While addressing reporters at OR Tambo International Airport in Johannesburg on Tuesday, Erasmus explained that his familiarity with SA Rugby's structures proved valuable.

"A year and a half (before a World Cup) is a short time to appoint a new coach. But I've been in the system since 1994 when the game went professional... I went through all the different stages of semi-professionalism... and I went into coaching straight after playing..." Erasmus said.

After a two-year stint in Ireland with Munster, Erasmus returned to South Africa in 2017 when he became SA Rugby's director of rugby, before also taking over as Springbok coach the following year.

He added: "I was involved with SA Rugby since 2011. I only went to Ireland for two years so when I got back into the system it wasn't like I was totally new to South African rugby and the setup. I understood all the franchises, all the coaches, all the players... most of the guys I coached before - at either under-21 or under-20 level, Vodacom Cup or Super Rugby level. So, I guess that nullified the time span a little bit."

Erasmus will now step down as Springbok head coach to focus on his director of rugby role but the talk behind the scenes is that the new head coach will come from within the current management team.

"I think for a new coach to come in and try and do it in a year and a half - and one who has no knowledge about South Africa or the systems - that would be really tough. If it's somebody inside the system and who knows the system really well, then I guess you can maybe give him a shorter-term chance.
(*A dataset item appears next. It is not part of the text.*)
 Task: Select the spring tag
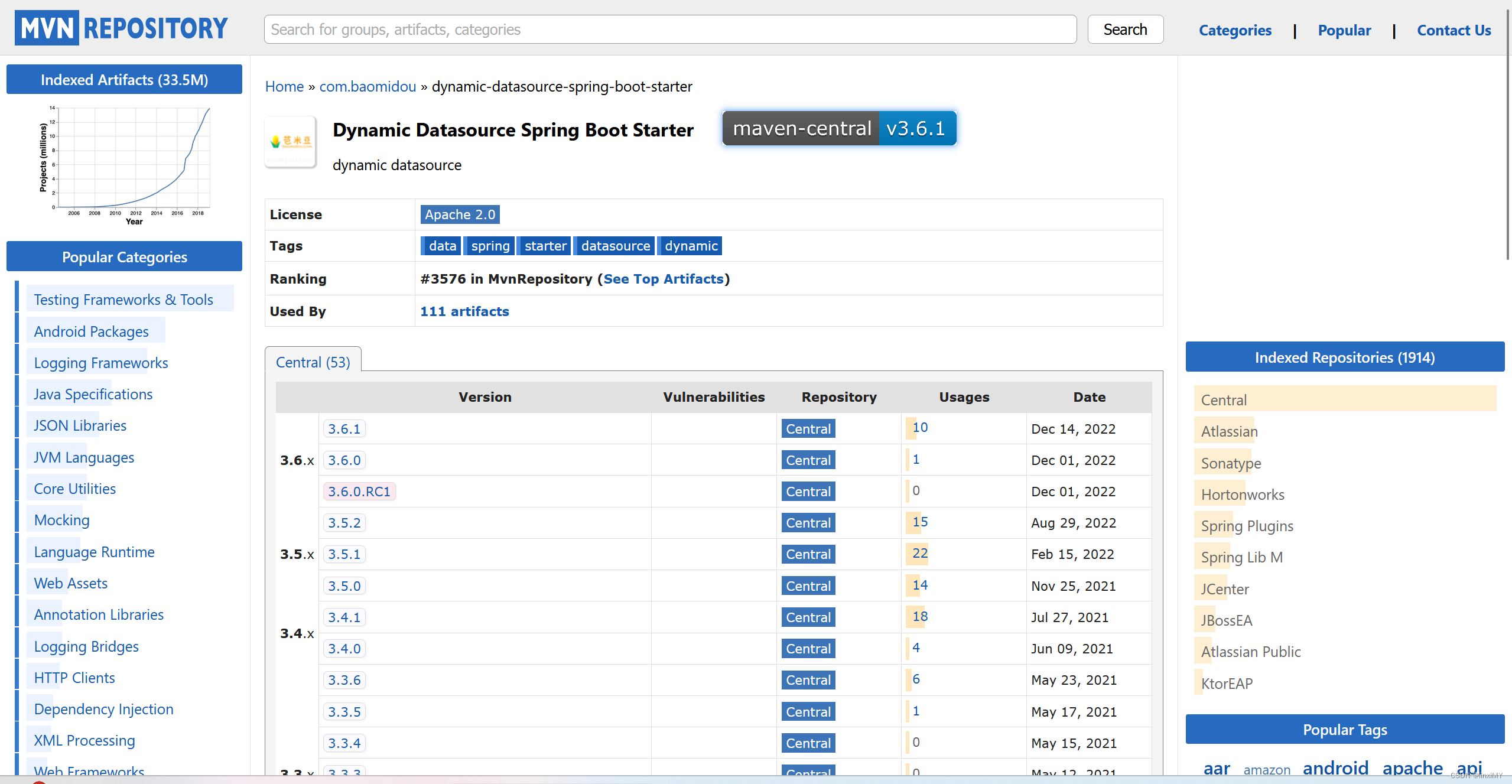click(x=489, y=245)
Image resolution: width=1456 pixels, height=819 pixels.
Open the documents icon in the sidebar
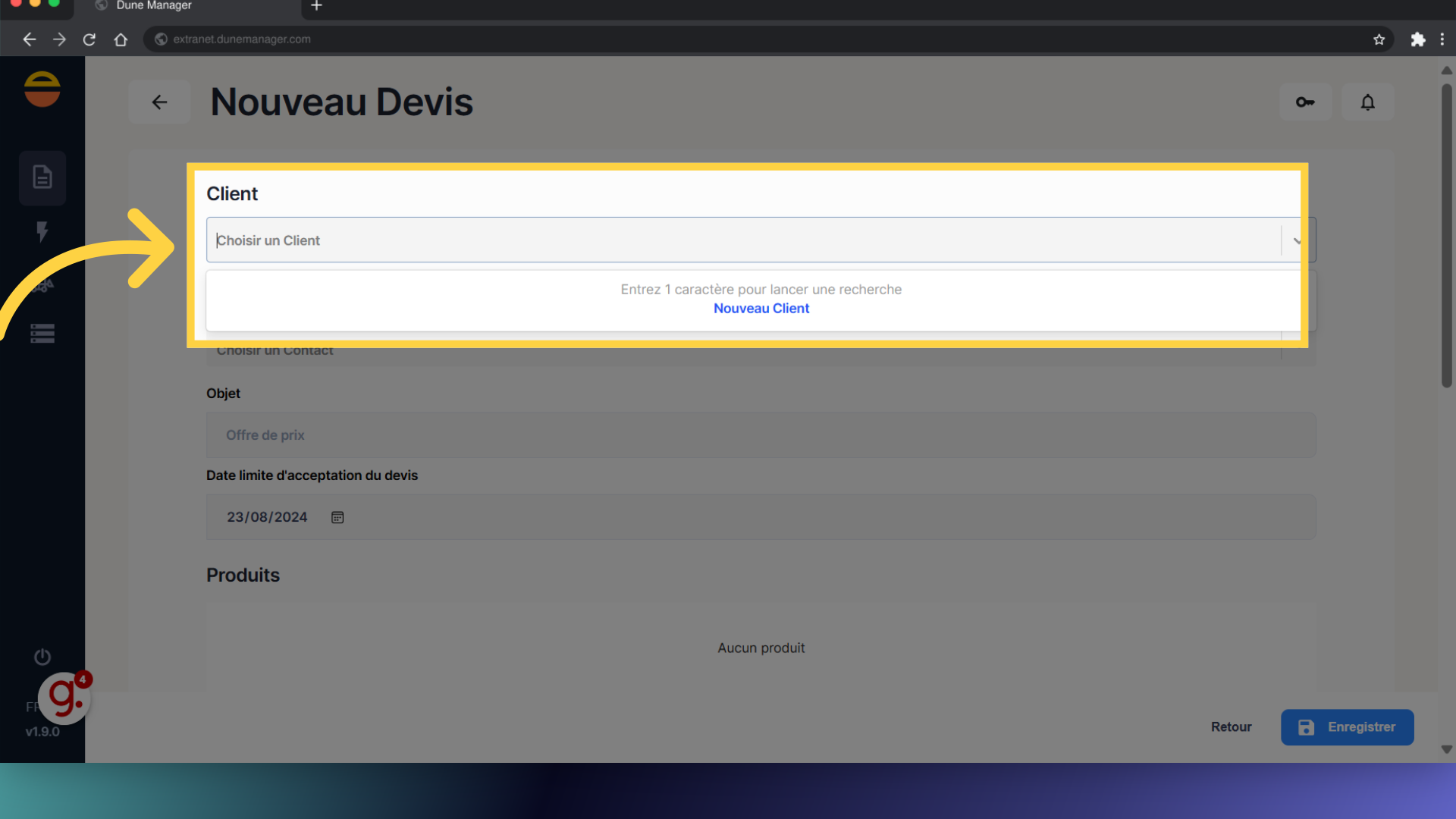[x=42, y=177]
But I think my benefit was because I never really left the system for a long time," Erasmus said.

Jacques Nienaber, the team's current defence coach, has been tipped to take over as head coach.

Nienaber and Erasmus have a long history, having first met in the army before crossing paths at the University of the Free State's Shimlas team where Nienaber was the physiotherapist and Erasmus the captain.

When Erasmus became coach of the Free State Cheetahs, he appointed Nienaber as strength and conditioning coach, with the latter later shifting his focus to the team's defensive structures.

Nienaber followed Erasmus to the Stormers and also Munster in Ireland, before starting at the Springboks last year.